Development of Caco-2 cells expressing high levels of cDNA-derived cytochrome P4503A4.

PURPOSE

To develop Caco-2 cell derivatives expressing high levels of human cytochrome P450 drug metabolizing enzymes.

METHODS

The cDNAs for two cytochrome P450 forms, CYP2A6 and CYP3A4, were introduced into an extrachromosomal vector under control of the cytomegalovirus early intermediate promoter. Vector-bearing cells were selected via resistance to hygromycin B.

RESULTS

Transfected cells exhibited high levels of cDNA-derived protein as measured by Western blot, spectrophotometric P450 determination and/or cytochrome P450 form-selective enzyme assay.

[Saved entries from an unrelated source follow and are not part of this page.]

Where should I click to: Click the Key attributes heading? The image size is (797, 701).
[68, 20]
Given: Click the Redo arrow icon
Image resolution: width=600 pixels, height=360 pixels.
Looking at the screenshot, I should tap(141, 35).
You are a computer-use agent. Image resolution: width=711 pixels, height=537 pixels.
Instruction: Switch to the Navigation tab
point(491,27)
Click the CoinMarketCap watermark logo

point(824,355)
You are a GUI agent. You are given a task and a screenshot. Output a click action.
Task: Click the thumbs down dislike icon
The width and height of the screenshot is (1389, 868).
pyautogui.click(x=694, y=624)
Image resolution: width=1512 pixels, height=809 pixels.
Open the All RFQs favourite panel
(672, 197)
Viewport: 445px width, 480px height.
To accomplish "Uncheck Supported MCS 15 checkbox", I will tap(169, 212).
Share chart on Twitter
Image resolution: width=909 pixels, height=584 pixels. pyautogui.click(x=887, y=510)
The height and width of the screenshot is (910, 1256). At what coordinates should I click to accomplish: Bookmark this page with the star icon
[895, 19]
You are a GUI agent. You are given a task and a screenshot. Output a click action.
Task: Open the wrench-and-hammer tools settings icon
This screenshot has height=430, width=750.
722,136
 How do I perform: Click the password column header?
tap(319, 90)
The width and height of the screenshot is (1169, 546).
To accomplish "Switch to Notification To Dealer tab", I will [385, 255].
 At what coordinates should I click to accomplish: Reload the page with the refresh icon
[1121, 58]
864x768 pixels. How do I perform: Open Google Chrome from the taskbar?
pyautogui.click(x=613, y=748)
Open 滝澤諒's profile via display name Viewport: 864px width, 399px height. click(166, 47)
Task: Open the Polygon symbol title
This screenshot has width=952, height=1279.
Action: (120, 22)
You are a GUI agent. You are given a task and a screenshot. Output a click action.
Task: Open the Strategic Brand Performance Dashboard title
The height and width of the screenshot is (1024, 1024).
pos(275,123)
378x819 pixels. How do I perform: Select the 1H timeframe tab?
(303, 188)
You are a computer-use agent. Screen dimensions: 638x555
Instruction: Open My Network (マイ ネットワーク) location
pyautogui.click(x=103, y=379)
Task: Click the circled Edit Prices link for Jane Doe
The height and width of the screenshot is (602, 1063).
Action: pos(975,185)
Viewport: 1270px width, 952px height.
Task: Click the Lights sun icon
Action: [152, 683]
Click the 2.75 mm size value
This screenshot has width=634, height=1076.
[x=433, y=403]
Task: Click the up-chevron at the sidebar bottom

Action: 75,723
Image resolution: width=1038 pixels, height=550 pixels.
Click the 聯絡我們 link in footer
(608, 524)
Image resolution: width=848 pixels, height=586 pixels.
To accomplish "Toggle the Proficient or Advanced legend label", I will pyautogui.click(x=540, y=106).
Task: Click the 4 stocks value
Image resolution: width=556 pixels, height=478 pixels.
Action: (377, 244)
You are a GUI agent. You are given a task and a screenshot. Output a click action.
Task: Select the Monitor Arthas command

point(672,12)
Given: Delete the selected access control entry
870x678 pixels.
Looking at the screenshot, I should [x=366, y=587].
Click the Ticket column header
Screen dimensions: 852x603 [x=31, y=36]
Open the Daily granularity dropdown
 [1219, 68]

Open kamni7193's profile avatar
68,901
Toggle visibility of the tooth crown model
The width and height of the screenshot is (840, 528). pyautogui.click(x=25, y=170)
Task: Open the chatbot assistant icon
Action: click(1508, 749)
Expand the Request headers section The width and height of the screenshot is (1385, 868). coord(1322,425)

CYP3A4 and CYP2A6 catalytic activities were about 100 fold higher than in control cells. cDNA-expressing cells were found to form tight monolayers and were suitable for study of xenobiotic transport and metabolism. The permeabilities of cephalexin, phenylalanine, mannitol and propranolol across transfected monolayers were found to be similar to those across untransfected monolayers. The appropriate transfected monolayers metabolized the CYP2A6 substrate coumarin and the CYP3A4 substrates testosterone and nifedipine.

CONCLUSIONS

A Caco-2 cell system to simultaneously study drug transport and metabolism has been developed.